Okay, I just downloaded packages from a pacman -Suy without installing any of them, and now I am going to check how many files are opened during an average update:
time strace pacman -Suy --noconfirm 2>&1|grep 'open("'>/Raven/strace.log
My /Raven directory is on a separate partition on a separate IDE cable, so writing out the log there will cause almost no performance hit.
My computer specs:
Athlon XP 1800+, 1625Mhz, 256KB cache, 3203 BMIPs
512MB PC3200 DDR SDRAM
Linux kernel 2.6.11.3
Host bridge: VIA Technologies, Inc. VT8377 [KT400/KT600 AGP] Host Bridge (rev 128).
PCI bridge: VIA Technologies, Inc. VT8237 PCI Bridge (rev 0).
IDE interface: VIA Technologies, Inc. VT82C586A/B/VT82C686/A/B/VT823x/A/C PIPC Bus Master IDE (rev 6).
ISA bridge: VIA Technologies, Inc. VT8237 ISA bridge [K8T800 South] (rev 0).
Anyhow, it is done now:
real 19m35.412s
user 2m53.153s
sys 3m34.835s
So it took just under 20 minutes to update -- and here is the scary part:
-rw-r--r-- 1 root root 35M Mar 15 17:21 /Raven/strace.log
grep /var/lib/pacman /Raven/strace.log|wc --lines
404501
It opened nearly half a million package description files ! Over four hundred thousand random hard drive seeks. My "/" partition is on a fairly modern 7200RPM, 60GB hard drive, if I had a Pentium II system with a 4500RPM drive and 192MB RAM, this update would easily have taken several hours.
It is unthinkable to reload the package dependancy data over and over and over like this. Stick it into a data structure in pacman's RAM usage, recall it from RAM. Even if this data has to be swapped out to disk, it will still recall it in a contiguous block from disk in under a second, as opposed to reading over 1000 different parts of the hard drive at random which takes several seconds.
Another unrelated efficiency note:
Pacman does not use a keepalive connection, it severs the HTTP or FTP connection after every file it downloads. This is especially noticeable when downloading 5 or 10 small files -- it takes longer to connect to the server for each file than it takes to download it.
Actually, the [very crazy] default for Arch Linux is to use a RAM-based virtual partition for /tmp, so it would be sticking that tar file into RAM or swap anyhow.
tar cf test.tar /var/lib/pacman/{current,extra}
-rw------- 1 raven users 4.4M 2005-03-15 19:32 test.tar
Pacman is already using 20 to 40MB RAM, so another ~5MB to store these data structures is definitely peanuts.
strace pacman -Qo /usr/sbin/httpd 2>&1|grep 'open("/var/lib/pacman'|wc --lines
401
Eugenia, (or judd or jan) how soon should we expect this
I'm seperating the KEEP ALIVE thing, which is really really annoying in a new bug report
thank you all {and especialy Raven}
Another possiblity is to keep the files in the tar, without changing the current db format, and to use libtar's API to access the files.

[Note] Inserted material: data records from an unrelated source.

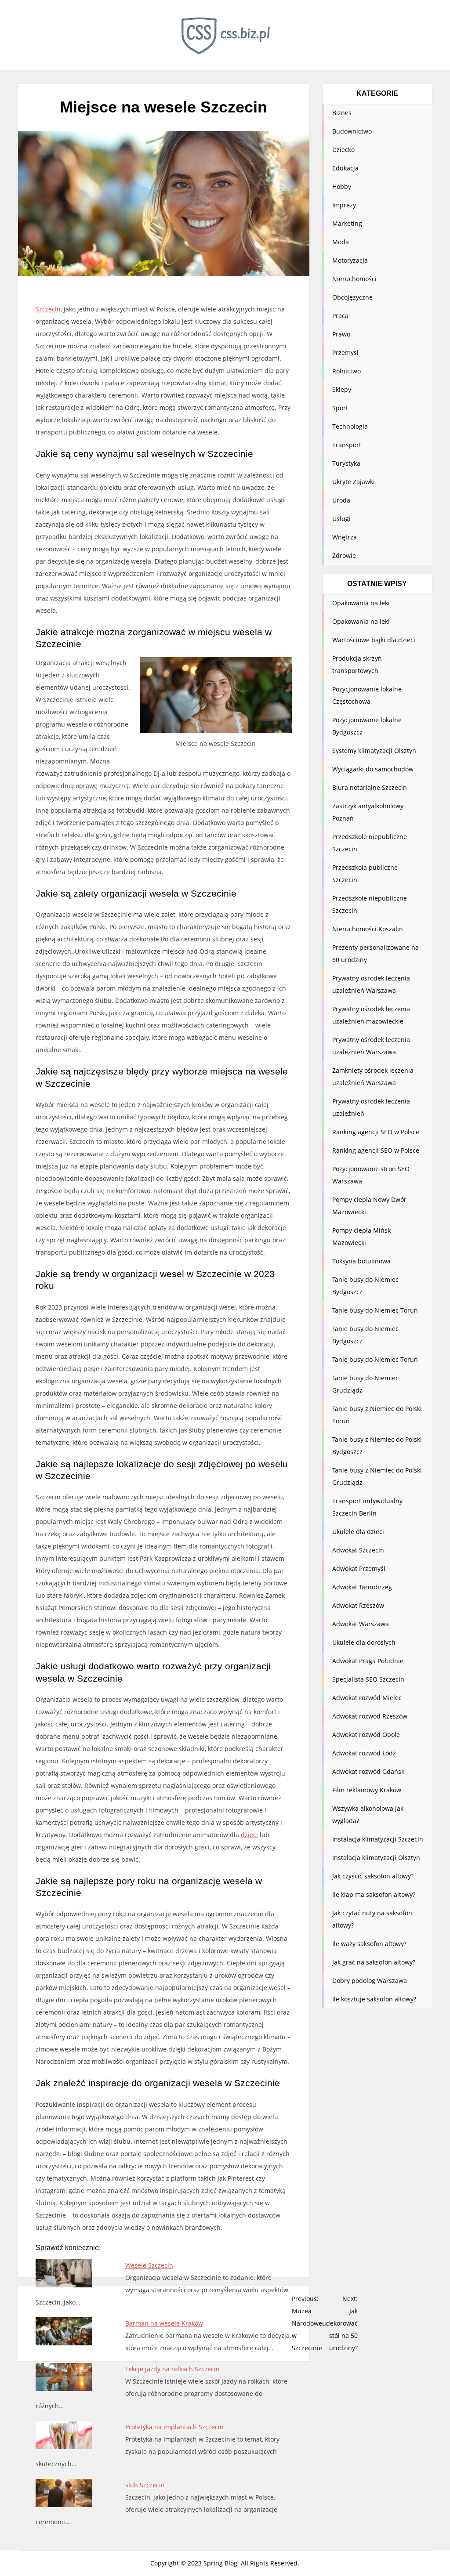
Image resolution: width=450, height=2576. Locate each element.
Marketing (347, 223)
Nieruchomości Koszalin (367, 929)
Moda (340, 242)
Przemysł (345, 352)
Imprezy (344, 205)
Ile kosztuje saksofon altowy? (374, 1999)
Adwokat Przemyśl (358, 1568)
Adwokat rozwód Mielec (367, 1697)
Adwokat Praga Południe (367, 1661)
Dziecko (343, 149)
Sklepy (341, 389)
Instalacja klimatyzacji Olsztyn (376, 1857)
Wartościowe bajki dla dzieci (373, 640)
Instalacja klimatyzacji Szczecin (377, 1839)
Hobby (341, 186)
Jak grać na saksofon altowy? (373, 1962)
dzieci (249, 1835)
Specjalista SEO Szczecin (368, 1679)
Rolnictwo (346, 371)
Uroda (341, 500)
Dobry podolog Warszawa (369, 1980)
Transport (346, 445)
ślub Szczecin (145, 2485)
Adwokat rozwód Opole (366, 1734)
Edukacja (345, 168)
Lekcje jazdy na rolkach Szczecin (172, 2369)
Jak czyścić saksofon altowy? (373, 1876)
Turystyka (346, 463)
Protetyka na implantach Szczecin (174, 2427)
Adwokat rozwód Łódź (364, 1753)
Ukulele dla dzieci (358, 1531)
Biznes (342, 113)
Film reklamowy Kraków (366, 1790)
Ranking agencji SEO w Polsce (375, 1132)
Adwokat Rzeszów (358, 1605)
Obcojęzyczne (352, 297)
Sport (340, 408)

As of seeking, to see the importance of a seek-times. Take an average low-spec drive such as my 7200RPM IBM drive. It happily reads around 40mbyte/second, in a contiguous block. The average seek is 7.2msec. 40mbyte/sec * 7.2msec = 288 kilobyte/seek! So in about the time of 10 hd seeks we could instead have read the entire pacman database.

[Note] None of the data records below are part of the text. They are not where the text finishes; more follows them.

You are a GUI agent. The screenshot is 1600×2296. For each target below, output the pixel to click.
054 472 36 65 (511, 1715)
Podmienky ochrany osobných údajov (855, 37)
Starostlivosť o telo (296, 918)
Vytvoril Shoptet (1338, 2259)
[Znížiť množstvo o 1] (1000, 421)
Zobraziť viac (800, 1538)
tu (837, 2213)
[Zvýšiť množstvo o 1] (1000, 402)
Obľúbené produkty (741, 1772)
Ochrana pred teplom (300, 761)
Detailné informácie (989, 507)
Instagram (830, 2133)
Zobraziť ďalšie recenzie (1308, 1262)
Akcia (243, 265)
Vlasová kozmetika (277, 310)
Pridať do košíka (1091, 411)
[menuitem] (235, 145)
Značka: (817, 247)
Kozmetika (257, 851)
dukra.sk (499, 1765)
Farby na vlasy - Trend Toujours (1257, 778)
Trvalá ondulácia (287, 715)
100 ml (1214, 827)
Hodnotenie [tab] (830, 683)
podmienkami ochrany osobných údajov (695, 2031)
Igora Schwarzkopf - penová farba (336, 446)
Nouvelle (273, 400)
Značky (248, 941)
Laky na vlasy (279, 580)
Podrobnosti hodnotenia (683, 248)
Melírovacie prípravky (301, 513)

So for a pacman database of 3 megabytes, it would take under 100msec to read from disk, and probably add another 50 msec for parsing the data into useful structures. Add some various overhead, and it's remarkable that reading the database ever takes more than half a second.

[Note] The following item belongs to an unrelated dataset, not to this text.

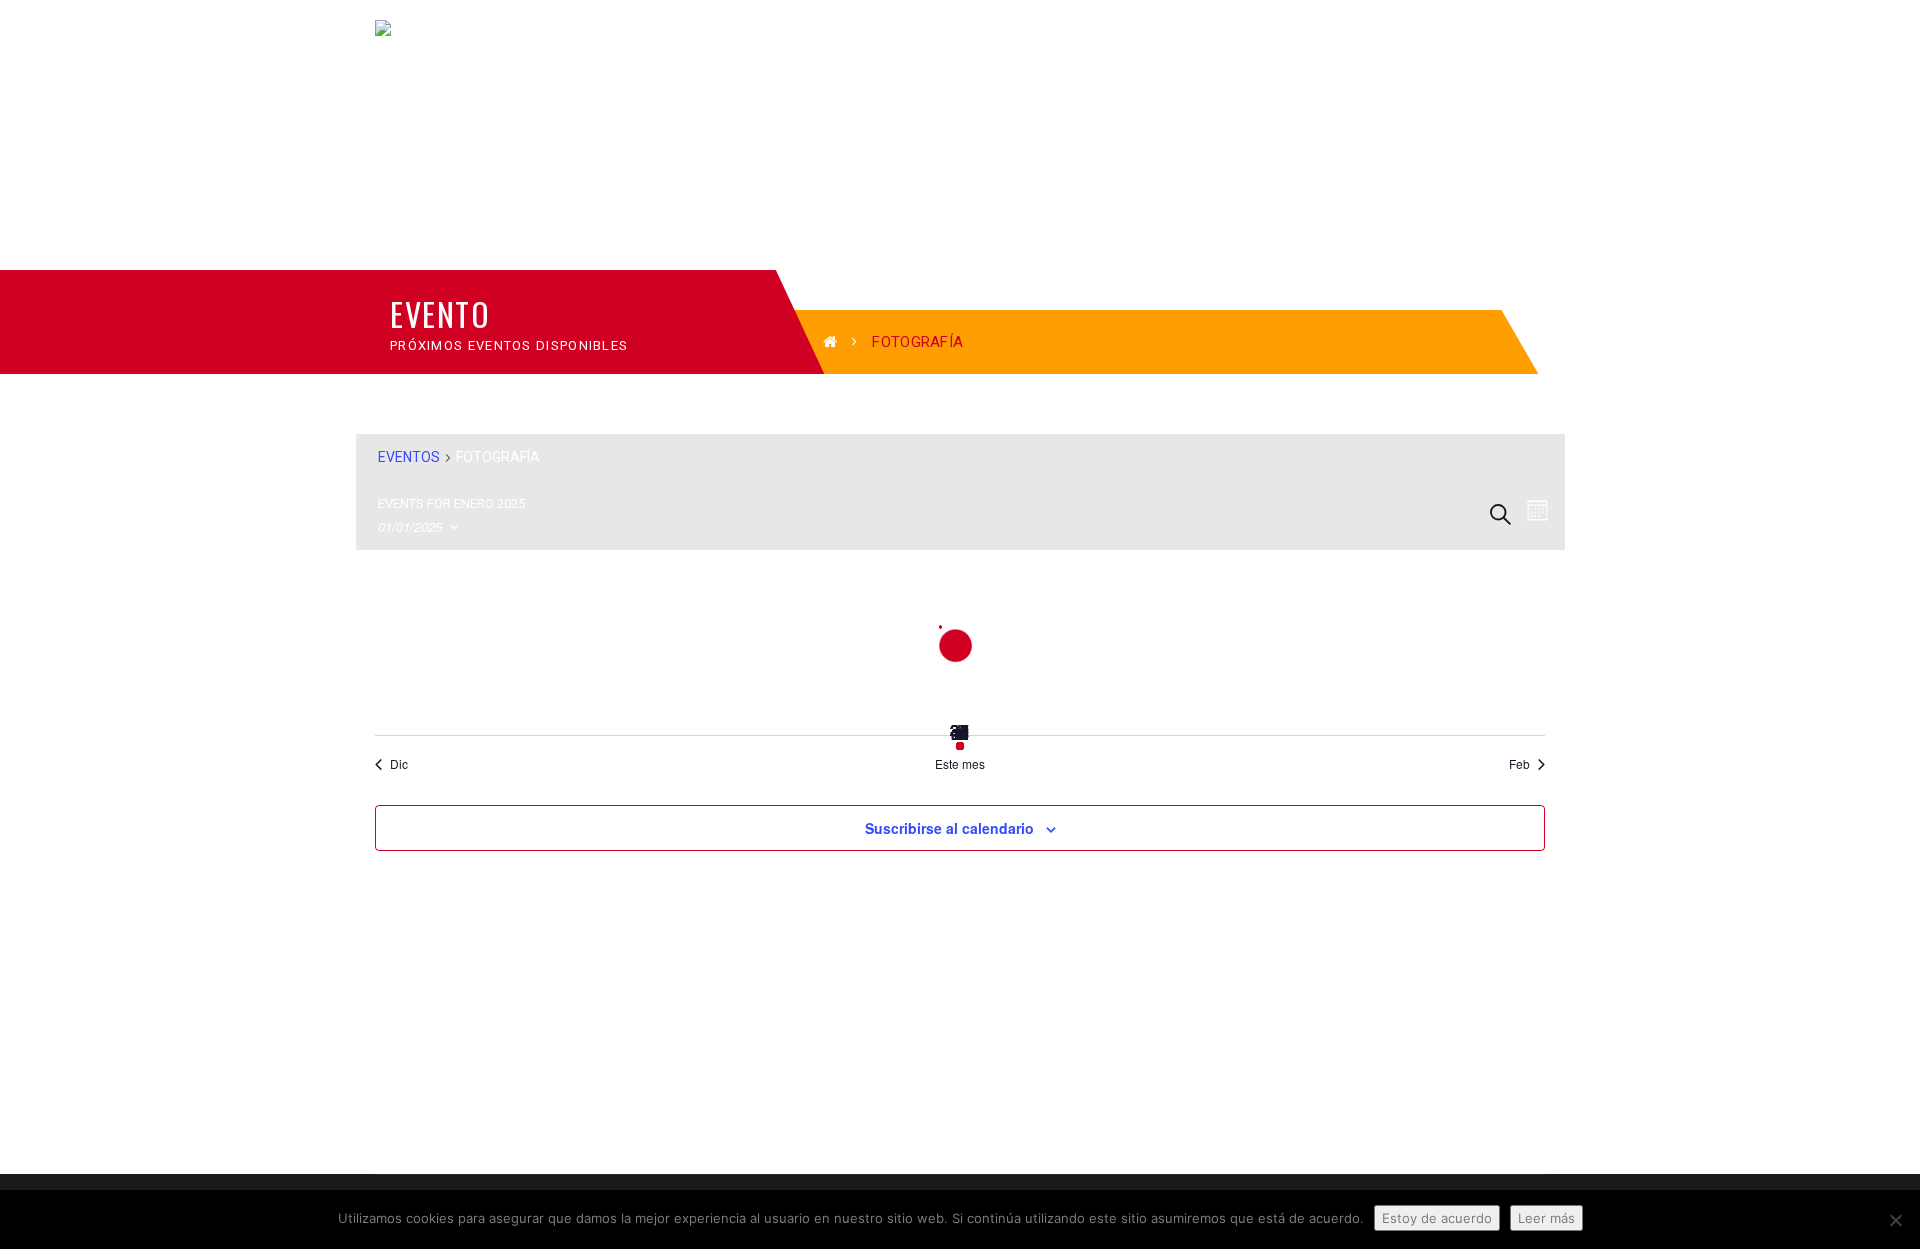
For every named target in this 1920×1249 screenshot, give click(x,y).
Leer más (1546, 1218)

However, the database itself is hardly the only I/O hog in pacman though. I've performed some tests on async I/O and I estimate fs-conflicts could be performed around 3 times faster on average if they used async I/O and let the disk scheduler work, instead of the current synchronous solution. But that's a completely other topic.
Well, that's my five cents. And sorry for repeating and restating the obvious.
I was in the same trouble, but when I stopped mounting my /var partition (reiser3) with the notail option, pacman's performance improved a lot.